INSTRUCTIONS FOR THE TASK |
Pull out each line in the records that contains the string "This", matching case exactly, and copy those lines unchanged.

-- Begin SUPPLIED RECORDS --

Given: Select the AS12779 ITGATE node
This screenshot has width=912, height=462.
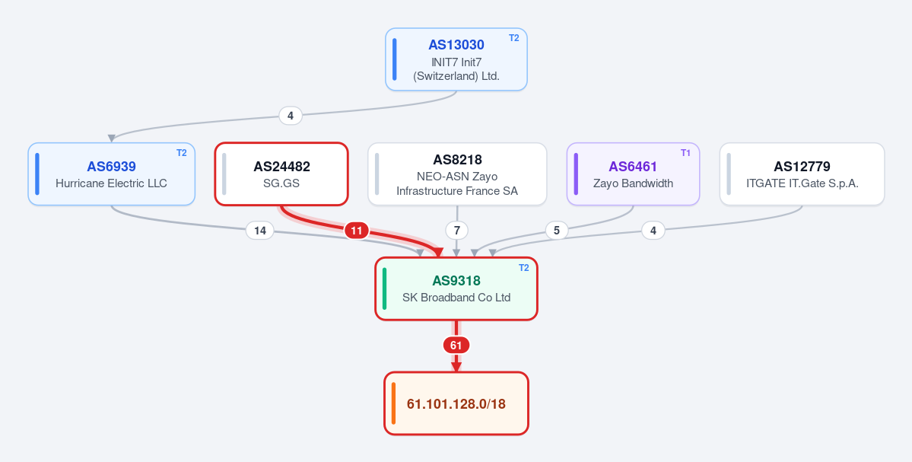Looking at the screenshot, I should pos(802,174).
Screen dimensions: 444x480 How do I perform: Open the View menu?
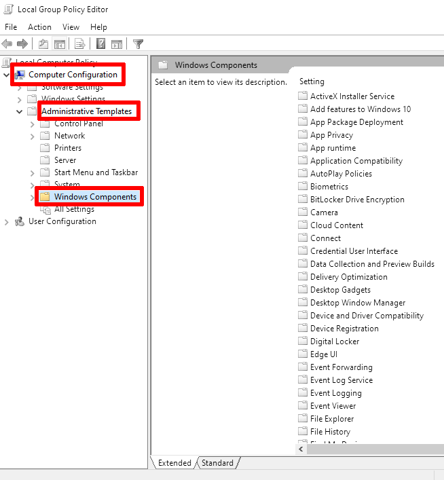tap(71, 27)
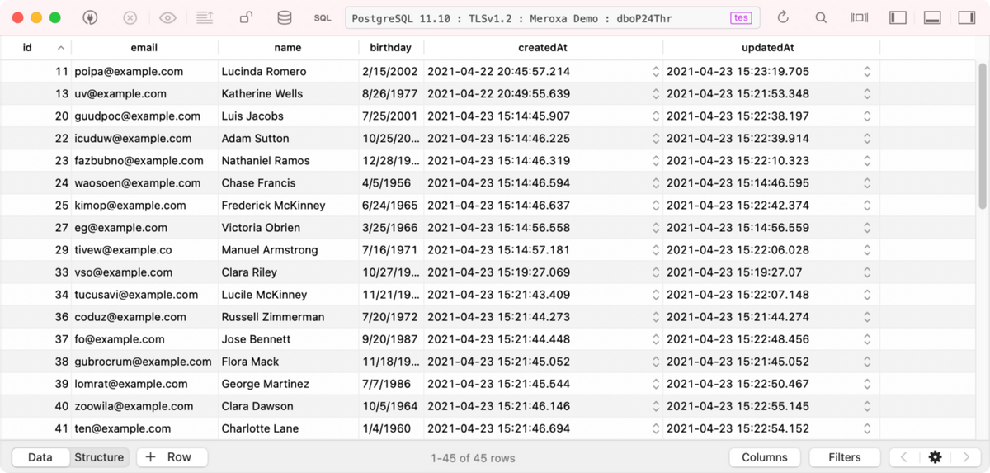The image size is (990, 473).
Task: Open the Filters button
Action: [844, 457]

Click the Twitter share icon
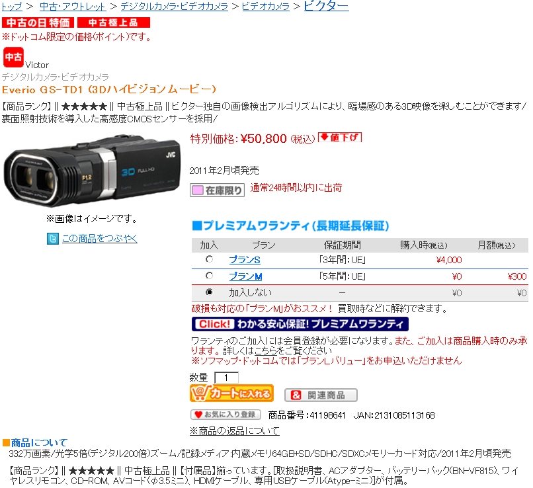click(53, 239)
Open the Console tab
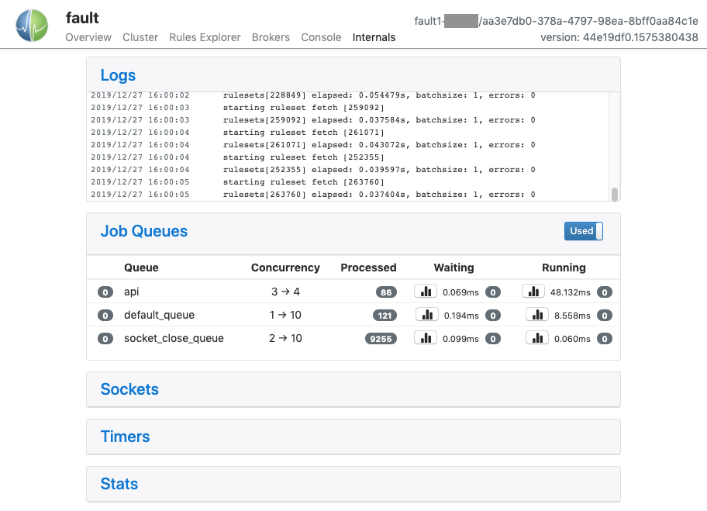Viewport: 707px width, 511px height. pyautogui.click(x=321, y=37)
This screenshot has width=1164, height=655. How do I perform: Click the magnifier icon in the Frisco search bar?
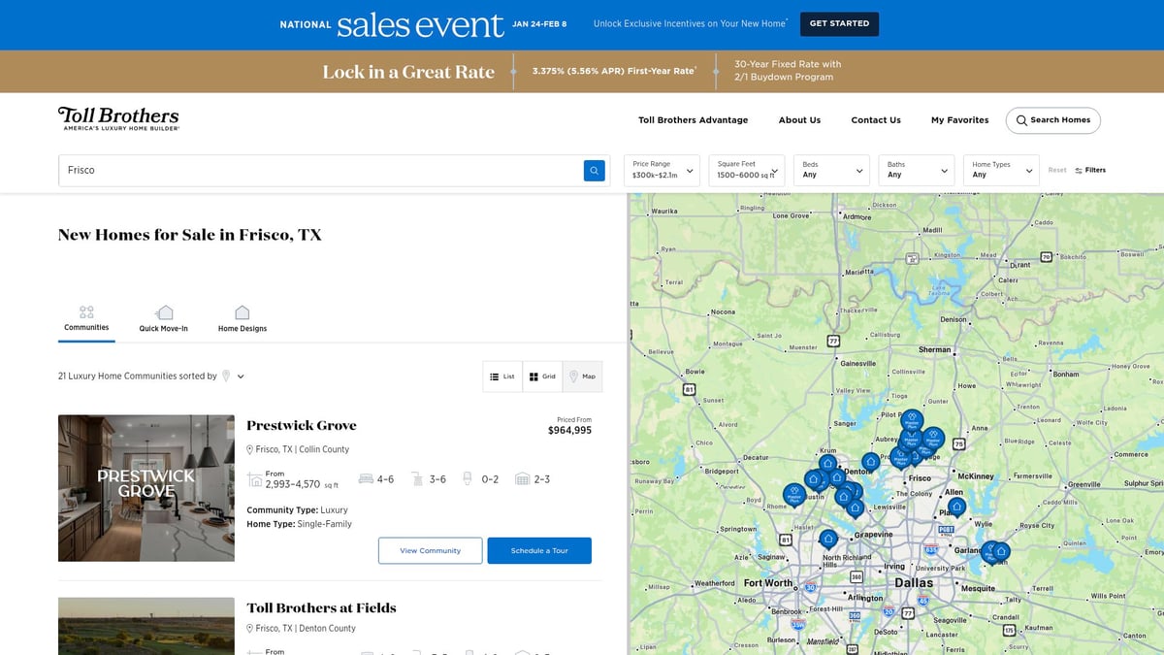pos(594,170)
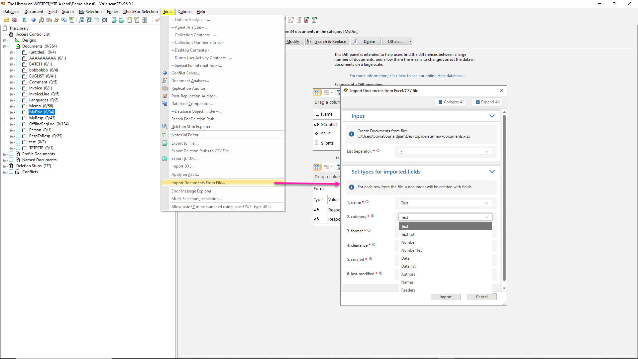Image resolution: width=638 pixels, height=359 pixels.
Task: Open the List Separator dropdown
Action: [445, 152]
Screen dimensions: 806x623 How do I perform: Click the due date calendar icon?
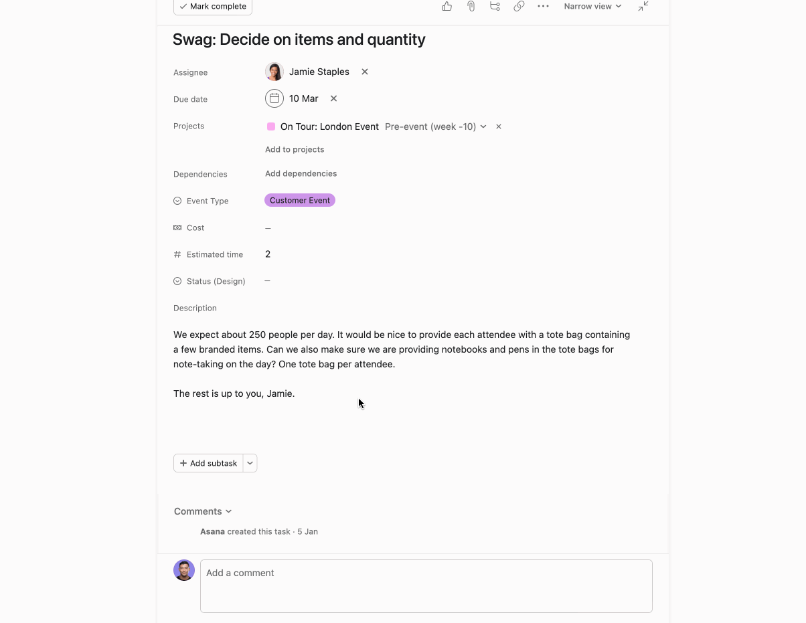[x=274, y=98]
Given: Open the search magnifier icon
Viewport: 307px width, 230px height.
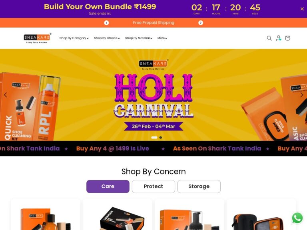Looking at the screenshot, I should tap(269, 38).
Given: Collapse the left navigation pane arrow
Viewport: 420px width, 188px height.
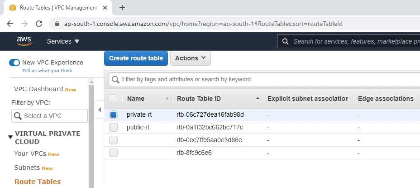Looking at the screenshot, I should click(x=100, y=109).
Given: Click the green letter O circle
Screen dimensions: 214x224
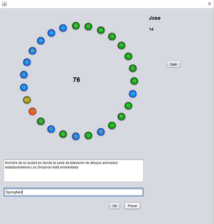Looking at the screenshot, I should pos(63,134).
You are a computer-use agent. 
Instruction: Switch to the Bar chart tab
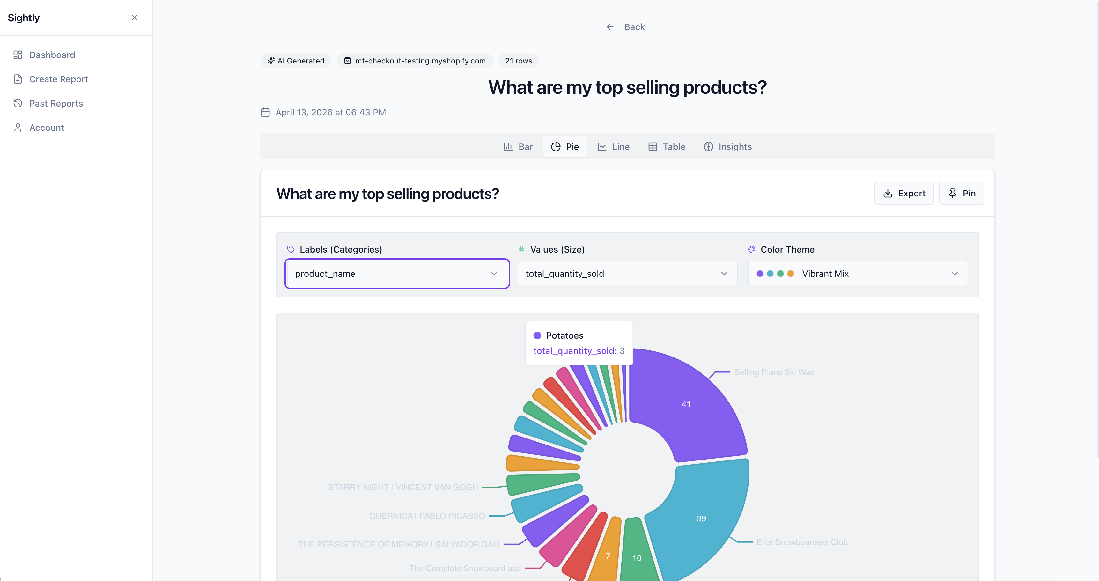[518, 147]
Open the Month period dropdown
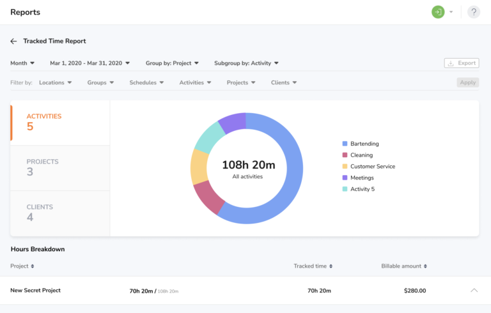491x313 pixels. (22, 63)
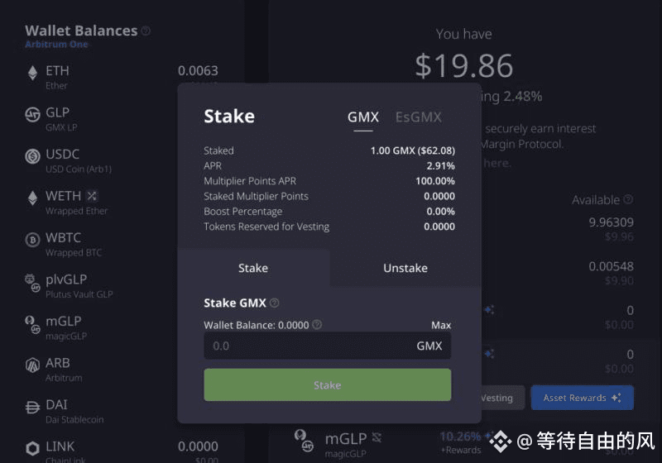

-- End SUPPLIED RECORDS --

EXERCISE RESULT |
This screenshot has width=912, height=462.
This screenshot has width=1164, height=655. How do I perform: Click the magnifier icon in the Frisco search bar?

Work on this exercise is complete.